In another milestone towards the implementation of VAT across the Gulf Cooperation Council, the Unified Agreement for VAT was published in the official gazette of one of the member states, Saudi Arabia. The Unified Agreement provides the framework for the operation of VAT across the GCC. Each GCC member state will implement the framework through legislation and other instruments. This milestone is another reason for companies operating in the Middle East to put in place or further their VAT implementation plans.

In detail

The Unified Agreement for VAT for the GCC Region includes the following key features:

  • VAT will apply to goods and services at the standard rate of five percent (5%).
  • VAT registration is mandatory for businesses with an annual turnover of SAR 375,000 (or its equivalent from any other GCC member state currency). Nevertheless, businesses that generate 50% of this threshold annually can voluntarily register for VAT.
  • Most VAT compliance requirements and procedures are left to the discretion of each member state under its local legislation. For example, i) the modalities and conditions to treat a group as one taxpayer (VAT grouping) ii) the tax period (but should not be less than one month), iii) the content of the VAT invoice and the deadline for its issuance.
  • Taxable persons will be allowed to deduct input VAT that is incurred for making taxable supplies of goods and services.
  • Input tax credit at the end of each tax period may be allowed as a refund or carried forward, depending on each member state’s modalities.
  • The VAT treatment of some sectors, namely, education, healthcare, real estate and local transport is left to the discretion of each member state (i.e. whether these sectors are subject to tax at standard rate, zero rate or exempt).
  • The VAT treatment of financial services: The standard rule stipulated in the Treaty is to exempt these services from VAT with a right to reclaim the input tax credit according to specific rates determined by each member state. However, each member state may opt for a different VAT treatment for financial services.
  • Food products shall be subject to the standard rate of VAT, however each member state will have the right to apply zero rate on food as per the unified list of commodities (e.g. basic foods: bread, milk etc.).
  • Medical equipment and medicines will be subject to zero rate.
  • Oil and gas including oil derivatives sector may be subject to VAT at a standard rate or zero rate, at the discretion of each member state and in accordance with the modalities and conditions they each set out.
  • The transport of goods and passengers (intra-GCC and international) and associated ancillary services will be subject to VAT at a zero rate.
  • Export of goods to outside the territory (outside the GCC Region) will be zero rated.
  • The supply of goods placed under suspension arrangements referred to in the GCC Common Customs Law (e.g. temporary import, re-export etc…) shall be subject to a zero rate.
  • A reverse charge mechanism will apply to the acquisition of services from abroad.
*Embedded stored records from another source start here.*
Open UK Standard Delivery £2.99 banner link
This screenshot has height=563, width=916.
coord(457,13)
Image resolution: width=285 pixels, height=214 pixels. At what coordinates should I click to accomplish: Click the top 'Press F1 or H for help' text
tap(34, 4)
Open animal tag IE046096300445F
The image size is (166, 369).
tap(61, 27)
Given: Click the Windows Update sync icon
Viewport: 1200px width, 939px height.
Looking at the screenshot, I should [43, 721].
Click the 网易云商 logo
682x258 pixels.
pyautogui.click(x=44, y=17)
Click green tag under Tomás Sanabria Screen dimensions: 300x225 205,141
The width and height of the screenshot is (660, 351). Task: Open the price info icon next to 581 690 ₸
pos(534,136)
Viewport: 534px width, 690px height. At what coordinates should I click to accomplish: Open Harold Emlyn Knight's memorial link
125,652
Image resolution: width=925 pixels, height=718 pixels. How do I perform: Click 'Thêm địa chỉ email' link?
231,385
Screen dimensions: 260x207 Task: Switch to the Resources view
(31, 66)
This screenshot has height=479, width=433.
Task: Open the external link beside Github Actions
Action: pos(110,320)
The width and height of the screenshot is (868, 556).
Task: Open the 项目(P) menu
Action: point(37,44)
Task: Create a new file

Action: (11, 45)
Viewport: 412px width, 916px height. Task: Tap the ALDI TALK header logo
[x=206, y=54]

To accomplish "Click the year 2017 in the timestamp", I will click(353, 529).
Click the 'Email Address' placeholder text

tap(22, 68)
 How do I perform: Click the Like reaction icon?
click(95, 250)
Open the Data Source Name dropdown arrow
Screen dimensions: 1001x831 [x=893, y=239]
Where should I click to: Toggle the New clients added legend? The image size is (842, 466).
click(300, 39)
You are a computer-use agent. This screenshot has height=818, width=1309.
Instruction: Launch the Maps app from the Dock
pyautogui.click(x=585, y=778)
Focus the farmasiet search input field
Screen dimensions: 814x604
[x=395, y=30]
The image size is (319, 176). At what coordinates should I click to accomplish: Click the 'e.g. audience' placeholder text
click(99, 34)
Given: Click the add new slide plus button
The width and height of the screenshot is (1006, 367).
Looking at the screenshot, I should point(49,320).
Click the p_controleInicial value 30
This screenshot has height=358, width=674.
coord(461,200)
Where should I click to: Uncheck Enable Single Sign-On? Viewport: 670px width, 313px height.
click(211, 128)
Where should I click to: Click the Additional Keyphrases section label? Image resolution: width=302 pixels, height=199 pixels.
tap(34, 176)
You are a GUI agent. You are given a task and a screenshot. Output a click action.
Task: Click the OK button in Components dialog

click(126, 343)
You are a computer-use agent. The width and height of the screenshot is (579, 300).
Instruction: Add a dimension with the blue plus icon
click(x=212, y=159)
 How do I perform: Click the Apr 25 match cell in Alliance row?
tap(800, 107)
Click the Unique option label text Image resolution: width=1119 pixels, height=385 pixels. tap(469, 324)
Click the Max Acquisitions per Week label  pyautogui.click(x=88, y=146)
The taxable customer in the destination state shall be the person liable for the tax due.
  • Specific place of supply rules apply for intra-GCC transactions to ensure VAT is levied at place of consumption and avoid double or no taxation.
  • VAT due on import of goods shall be paid at the first point of entry in the GCC Region.

The takeaway

Considering the date VAT will come into effect, expected as early as January 1, 2018 in certain member states, businesses operating across the GCC need to activate their VAT implementation plans if not already substantially underway. There is a relatively short time frame in which to consider the implications of the introduction of VAT and to make the necessary changes.

Businesses shall take into consideration the VAT impact on the their transactions now and starting to plan how to have the right VAT technical, systems, financial, tax governance and compliance, training and other areas in order to comply with the VAT requirements.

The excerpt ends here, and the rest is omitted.